Happily, filmmaker Todd Douglas Miller – the director of the spectacular IMAX-adapted documentary Apollo 11 - and various archivists, unearthed this “lost” treasure trove and approached it with a storyteller’s eye and attention to detail.

Armstrong, Aldrin and Collins get a lift to their date with destiny in living colour in Apollo 11

Armstrong, Aldrin and Collins get a lift to their date with destiny in living colour in Apollo 11

We’re not just talking about the astronauts donning their suits, or the ocean of white-shirted black-tied technicians monitoring telemetry on primitive consoles, or the on-camera video of spent booster rockets dropping away into the atmosphere as the mission broke free of Earth’s gravity.

Instead, Apollo 11 (which recently debuted to cheers at Sundance) is as amazing when it’s Earthbound as it is when it enters the vastness of space. We see nearby motel balconies filled with people prior to liftoff, a middle-aged man sipping a can of beer in a parking lot and staring at the Saturn V rocket in the distance. In the summer Florida heat, we see beads of sweat meander down the faces of onlookers. The clothes, the hairstyles, the crispness and unwashed colour of the images, all make us feel as if we’ve been dropped into the throngs of onlookers who might now be our grandparents.

Narratively, Apollo 11 is disarmingly simple, starting on the day of lift-off and ending at splashdown. But small details tell a larger story. The off-hand narration comes from a mix of NASA countdown status feeds and news reports, the most resonant bearing the unmistakable voice of Walter Cronkite (we learn that the Vietnam War was virtually on pause during the mission, perhaps the most stark demonstration of the extent to which Apollo 11 riveted the entire planet).

The outside world is seamlessly allowed to enter in another scene, where Mission Control updates Armstrong, Buzz Aldrin and Michael Collins on the latest news – including Sen. Ted Kennedy’s infamous Chappaquiddick car crash that resulted in the death of his campaign worker Mary Jo Kopechne. (The indecipherable response sounds like, “well I’ll be darned”).

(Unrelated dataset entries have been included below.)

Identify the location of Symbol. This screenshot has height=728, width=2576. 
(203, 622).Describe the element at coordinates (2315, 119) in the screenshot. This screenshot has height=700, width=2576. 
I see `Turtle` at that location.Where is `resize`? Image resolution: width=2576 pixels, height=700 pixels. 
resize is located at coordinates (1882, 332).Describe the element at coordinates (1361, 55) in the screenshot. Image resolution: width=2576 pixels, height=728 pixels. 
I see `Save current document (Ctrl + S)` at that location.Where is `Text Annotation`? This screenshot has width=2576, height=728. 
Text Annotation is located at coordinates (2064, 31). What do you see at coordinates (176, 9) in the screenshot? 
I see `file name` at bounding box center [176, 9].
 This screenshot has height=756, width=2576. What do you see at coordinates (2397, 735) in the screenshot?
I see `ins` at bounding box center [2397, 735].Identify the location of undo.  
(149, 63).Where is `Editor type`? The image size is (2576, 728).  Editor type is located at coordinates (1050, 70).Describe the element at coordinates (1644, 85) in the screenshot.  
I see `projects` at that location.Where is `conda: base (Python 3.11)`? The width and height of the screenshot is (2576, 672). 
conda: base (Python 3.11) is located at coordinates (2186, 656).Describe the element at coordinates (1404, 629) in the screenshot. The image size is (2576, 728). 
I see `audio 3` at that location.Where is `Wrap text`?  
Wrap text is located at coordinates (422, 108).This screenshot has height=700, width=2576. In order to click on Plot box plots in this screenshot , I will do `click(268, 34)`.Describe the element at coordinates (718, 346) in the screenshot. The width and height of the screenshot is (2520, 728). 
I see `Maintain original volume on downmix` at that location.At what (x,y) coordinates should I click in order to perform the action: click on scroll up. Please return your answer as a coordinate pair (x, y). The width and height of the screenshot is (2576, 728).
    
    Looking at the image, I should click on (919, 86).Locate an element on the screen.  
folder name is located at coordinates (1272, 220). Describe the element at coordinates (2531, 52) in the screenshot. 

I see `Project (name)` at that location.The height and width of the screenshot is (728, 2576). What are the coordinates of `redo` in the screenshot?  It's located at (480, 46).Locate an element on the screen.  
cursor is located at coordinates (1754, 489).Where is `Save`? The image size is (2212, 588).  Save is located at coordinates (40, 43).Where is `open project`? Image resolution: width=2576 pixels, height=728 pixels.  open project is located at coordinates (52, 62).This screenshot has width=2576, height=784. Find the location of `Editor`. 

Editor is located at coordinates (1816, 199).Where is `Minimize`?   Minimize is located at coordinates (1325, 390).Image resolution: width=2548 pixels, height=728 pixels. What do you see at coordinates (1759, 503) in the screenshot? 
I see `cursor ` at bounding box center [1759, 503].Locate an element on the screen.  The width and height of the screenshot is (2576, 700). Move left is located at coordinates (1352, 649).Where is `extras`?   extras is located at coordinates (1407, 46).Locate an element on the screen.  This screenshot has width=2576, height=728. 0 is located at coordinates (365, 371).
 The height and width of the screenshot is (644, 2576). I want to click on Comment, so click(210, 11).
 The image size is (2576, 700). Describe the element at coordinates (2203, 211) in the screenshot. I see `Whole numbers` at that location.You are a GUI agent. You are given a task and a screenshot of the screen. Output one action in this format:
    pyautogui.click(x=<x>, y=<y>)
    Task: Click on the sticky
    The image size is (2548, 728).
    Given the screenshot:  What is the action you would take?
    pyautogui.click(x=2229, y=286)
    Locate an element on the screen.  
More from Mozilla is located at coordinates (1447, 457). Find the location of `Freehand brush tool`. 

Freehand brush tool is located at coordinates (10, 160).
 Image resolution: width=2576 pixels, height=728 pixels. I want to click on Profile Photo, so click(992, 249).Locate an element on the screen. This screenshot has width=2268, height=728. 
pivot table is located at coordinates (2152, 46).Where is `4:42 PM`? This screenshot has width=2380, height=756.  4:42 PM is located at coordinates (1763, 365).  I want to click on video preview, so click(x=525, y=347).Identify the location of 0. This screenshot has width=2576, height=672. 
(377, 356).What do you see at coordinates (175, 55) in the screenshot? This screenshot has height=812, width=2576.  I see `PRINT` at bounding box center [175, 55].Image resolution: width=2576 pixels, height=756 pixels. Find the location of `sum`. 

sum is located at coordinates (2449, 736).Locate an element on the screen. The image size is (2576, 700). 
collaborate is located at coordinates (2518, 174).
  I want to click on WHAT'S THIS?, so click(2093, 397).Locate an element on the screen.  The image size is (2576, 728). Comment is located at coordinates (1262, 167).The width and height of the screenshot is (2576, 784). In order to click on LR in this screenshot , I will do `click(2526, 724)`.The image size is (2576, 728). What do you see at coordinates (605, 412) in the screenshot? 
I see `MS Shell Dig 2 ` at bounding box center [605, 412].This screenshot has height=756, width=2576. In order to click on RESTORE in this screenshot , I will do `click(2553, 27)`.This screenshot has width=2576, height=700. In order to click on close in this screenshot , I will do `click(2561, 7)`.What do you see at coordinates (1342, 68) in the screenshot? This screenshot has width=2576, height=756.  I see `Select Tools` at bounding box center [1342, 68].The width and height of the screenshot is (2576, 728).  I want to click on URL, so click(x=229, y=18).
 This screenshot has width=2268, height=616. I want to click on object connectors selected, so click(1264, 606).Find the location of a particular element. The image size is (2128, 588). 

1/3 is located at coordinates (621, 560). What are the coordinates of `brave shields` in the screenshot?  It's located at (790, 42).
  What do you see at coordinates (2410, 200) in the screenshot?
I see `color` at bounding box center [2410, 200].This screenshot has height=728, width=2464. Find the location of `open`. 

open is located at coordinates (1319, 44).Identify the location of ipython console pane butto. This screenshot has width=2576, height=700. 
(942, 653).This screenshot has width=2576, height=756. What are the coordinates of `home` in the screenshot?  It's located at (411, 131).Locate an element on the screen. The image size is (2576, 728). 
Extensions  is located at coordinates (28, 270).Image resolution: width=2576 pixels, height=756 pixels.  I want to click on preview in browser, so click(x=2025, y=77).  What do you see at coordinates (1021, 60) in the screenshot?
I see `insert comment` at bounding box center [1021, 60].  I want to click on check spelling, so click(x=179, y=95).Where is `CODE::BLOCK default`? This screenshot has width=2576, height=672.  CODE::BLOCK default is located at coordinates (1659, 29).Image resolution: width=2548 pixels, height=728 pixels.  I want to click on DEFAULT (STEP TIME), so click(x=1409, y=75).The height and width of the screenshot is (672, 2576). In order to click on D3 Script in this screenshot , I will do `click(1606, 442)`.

As for the astronauts themselves, we obviously don’t get the personal deep dive into their personalities that we got from Damien Chazelle’s terrific and cruelly overlooked Armstrong biopic First Man. But the telemetry that monitors their physical responses to this unimaginably stressful mission speaks volumes. 

It turns out that the ebullient Aldrin always had the lowest heart rate. And the cool-as-ice Armstrong? Always the highest. When he pulled off the last-minute change of landing site in the Sea of Tranquility that left them with 16 seconds of fuel to spare, his heart-rate was above 150 beats per minute. That is a lot of buried stress.

There is, of course, a marked difference between the sparkling 70 mm pre-launch story and the one in space (the Saturn V, in particular, is blindingly majestic, lit up on the gantry waiting for its moment). But the lower-quality footage is smartly used. A grainy, close-up steps-angle video view captures both Armstrong’s and Aldrin’s descent to the surface as if we were standing next to them. And footage from the lunar module of the command module and vice versa is edited dramatically as the vehicles get closer to docking, ending in an audible clunk.

Apollo 11 is ultimately the finest look back to the anniversary of this historic event you’ll see this year.

Apollo 11. Directed by Todd Douglas Miller. Starring Neil Armstrong, Buzz Aldrin and Michael Collins. Opens Friday, March 1 in selected markets with IMAX theatres. Opens Friday, March 8 in theatres nationwide.